Cristo es quien realizó este prodigio. Solo Él y no otro lo podía hacer.
Él “la pureza de las vírgenes” Cristo el inmaculado, el Hijo de la Inmaculada, Él, que amó con amor de preferencia a Juan, el Apóstol virgen y le concedió durante la última cena reposar tan cerca de sí la cabeza, que podía escuchar en su pecho los latidos del corazón divino. Él, que reserva a los vírgenes en el Cielo, un lugar especial al lado del Cordero sin mancha, y les concedió cantar un cántico místico que solo los vírgenes saben repetir. Él, únicamente puede alcanzar de la debilidad humana este admirable triunfo del espíritu sobre la materia y que con toda propiedad se llama heroísmo.
Sí, heroísmo: y de tal modo que muchos santos no dudan en equiparar al casto con el ángel y en la comparación, dan la palma de la gloria de la victoria al primero.
San Ambrosio, en el Tratado sobre la virginidad exclama: “Los ángeles viven sin carne, los vírgenes triunfan de la carne. Es más bello conquistar la gloria angélica que haberla recibido por naturaleza. Y, afirma San Pedro Crisólogo que “el hombre alcanza la virginidad por la lucha y con muchos esfuerzos y el ángel la posee muy naturalmente”.
El casto no se rebaja a pactar con el vicio. ¿Dirás que tampoco el ángel se rebaja a semejante bajeza? Entretanto, ¿Dónde está el heroísmo de no caer en el pecado de la carne cuando no se tiene carne?
“Los ángeles no están sujetos a las pasiones: y ni el canto afeminado, ni las músicas mundanas ni siquiera la belleza de las mujeres los pueden seducir”, dice San Juan Crisóstomo.

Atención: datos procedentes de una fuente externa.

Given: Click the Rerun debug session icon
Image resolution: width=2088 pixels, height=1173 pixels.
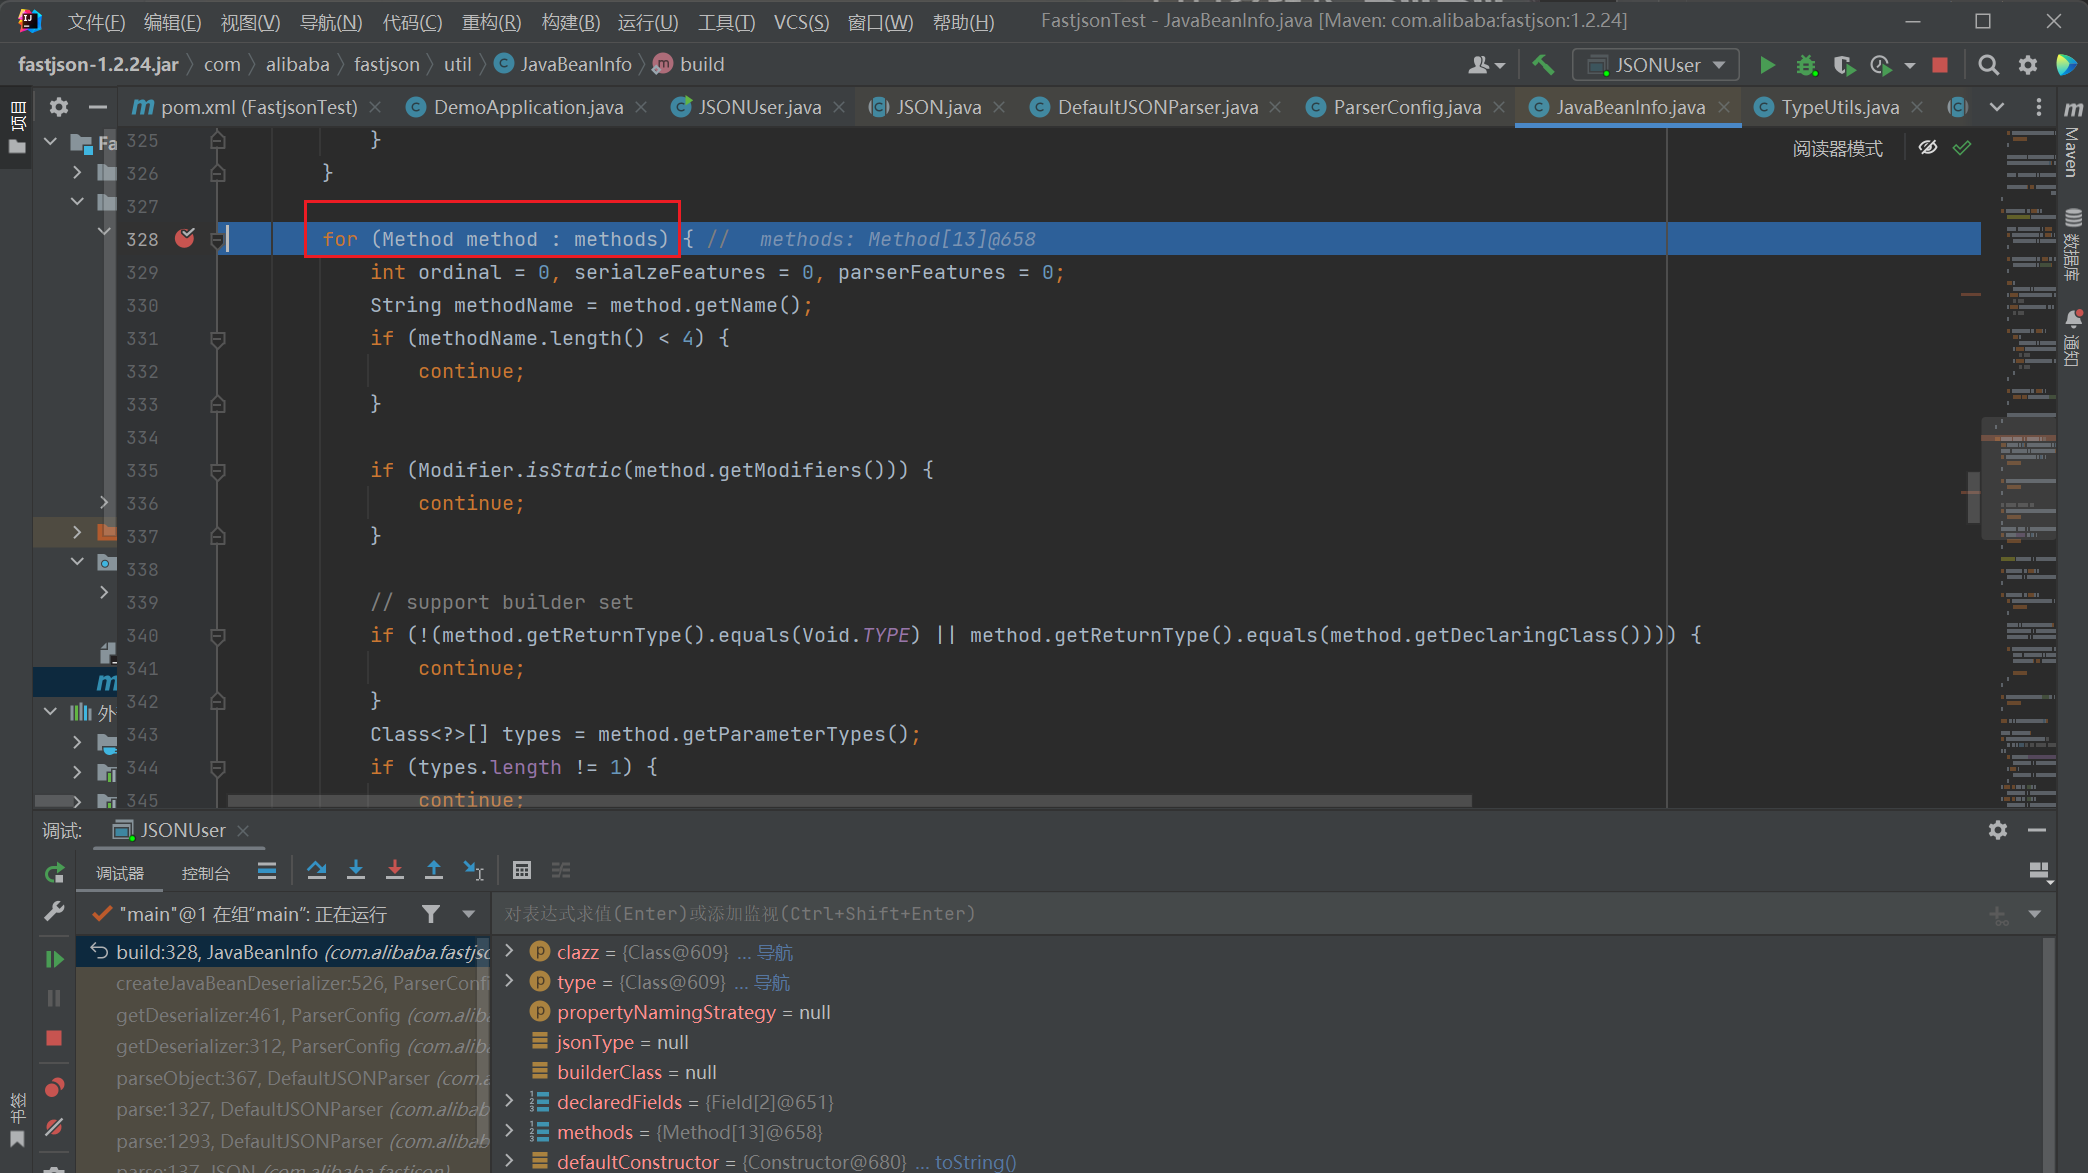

“Existe entre el hombre casto y el ángel esta diferencia: la castidad del ángel es más feliz y la del hombre más heroica”, afirma San Bernardo.
Todas las virtudes son bellas, entretanto, la castidad es llamada por excelencia la bella virtud, porque, por así decirlo, espiritualiza nuestros cuerpos de barro.
En ellos se cumple la palabra de Cristo: “son como los ángeles de Dios en el Cielo” (Mt. 22)
Les fue necesario empeñarse en mil luchas, pero esto, lejos de ser humillante, es lo que les da verdadero mérito. El inmaculado es un triunfador, es un héroe. Es el hombre fuerte por excelencia.
Joven: podrás ser atleta, ufanarte con el título de arquero, de campeón. Pero, si entrando en casa durante la noche no tienes el coraje de resistir a la vil pasión, no pasas de un cobarde, héroe de deportes y de los partidos.
Y tú, al contrario, niño frágil, tú, joven pálido y sin músculos para levantar pesas, tú que ni al menos sabes distinguir una mano de un penalti o de un tiro de esquina, pero sabes muy bien refrenar tus pasiones, tu sí eres el verdadero valiente ya tus pies el gigante del que antes hablamos, no es digno de desatarte las correas de tus zapatos. Tú sí que eres un hombre.
¡La pureza, como la virtud, no tiene de femenino sino el nombre!